◆ Extracted text
________________

The Eternal Challenge

The Eternal Challenge

Earlier this week I was asked if I feel comfortable living in Germany. It was a question I hadn’t really considered, but when I thought about it, I realised that for the majority of my time living here I’ve never felt entirely at ease. Initially my anxiety revolved around language and communication. I’ve always been a good communicator, so transitioning from speaking my native English to learning German was difficult. I’ve certainly not mastered it, and I continue to make mistakes, but I feel more at ease speaking a different language. It’s an ongoing challenge, one of many. Work culture, family culture, dealing with bureaucracy, buying bread, no matter what the activity, every task is slightly more complex because of language and culture. I’ve come to rely on it, even enjoy it. Since there’s always something new to discover, life here keeps me guessing.

________________

◆ Dataset excerpt

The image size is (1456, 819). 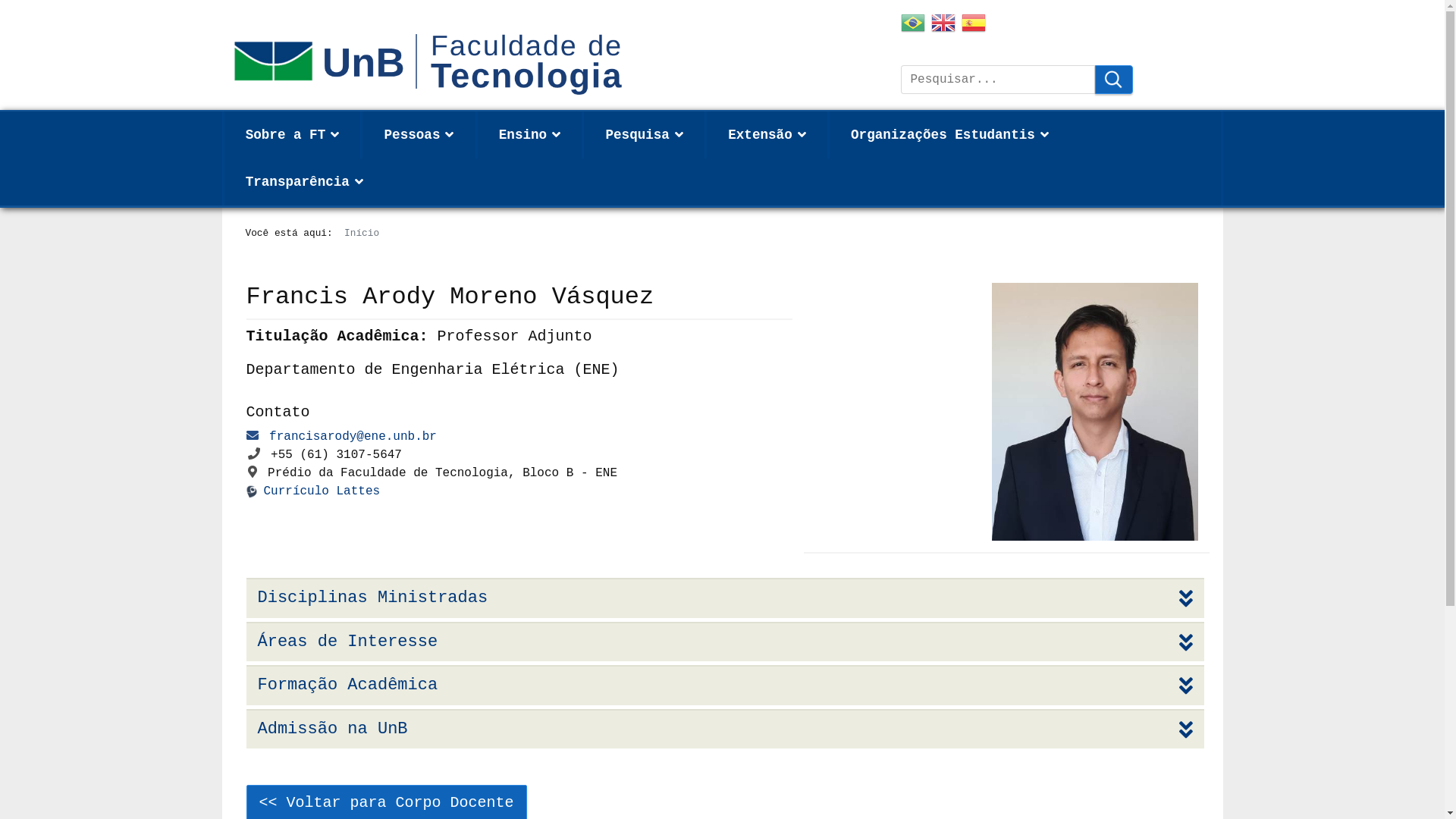 What do you see at coordinates (352, 436) in the screenshot?
I see `'francisarody@ene.unb.br'` at bounding box center [352, 436].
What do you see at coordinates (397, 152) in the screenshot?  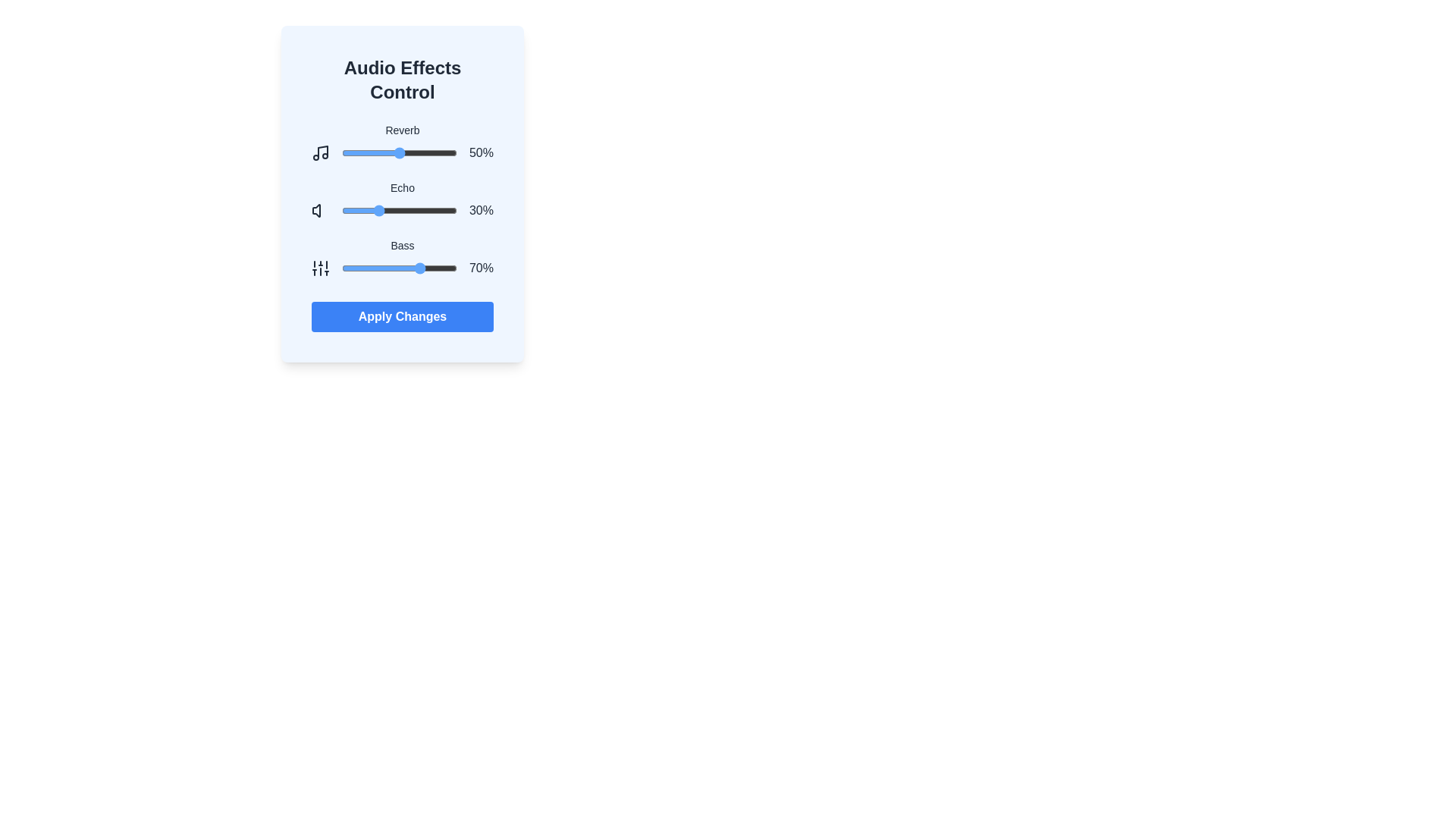 I see `the reverb effect` at bounding box center [397, 152].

________________

◆ Exercise details
Continue the essay above about feeling at ease while living in Germany, starting right after its last sentence.

◆ Final answer
Shopping is a great example of the surprises that can still be found. In Britain supermarkets have become great temples to homogenisation. No matter which chain you go to, you find most have exactly the same standardised layout, with products organised and placed in a similar way across the country. Not in Germany though. Here the franchise system means that most supermarkets are organised by whim of the proprietor, with products ordered to cater specifically to a hyper local clientele. This took a lot of getting used to, with shopping trips taking far longer as I tried to navigate the organisational logic of each supermarket I visited.

Now I understand what I’m facing, shopping takes no time at all, but that doesn’t mean I remain unchallenged. My wife will sometimes catch me out with some unheard German vernacular, leaving me desperately trying to work out what I’m meant to do with a ‘Gelbe Rüber’. Sometimes I wonder if she’s doing it on purpose. A few years back, I was trundling around the aisles of our local REWE and I saw that my wife had written “Blau Zwiebel” on the shopping list. I was certain she was setting me up for an embarrassingly confused conversation with some poor supermarket employee. I gritted my teeth and asked someone, fully expecting to be laughed out of the shop. Instead, the employee smiled, nodded and walked me over to the red onions. It turns out red is actually blue in certain parts of Germany. Blue onions and blue cabbage. The employee laughed when I asked why Germans called red onions, blue. “I know, it’s ridiculous” they said, “Everyone knows they’re purple”.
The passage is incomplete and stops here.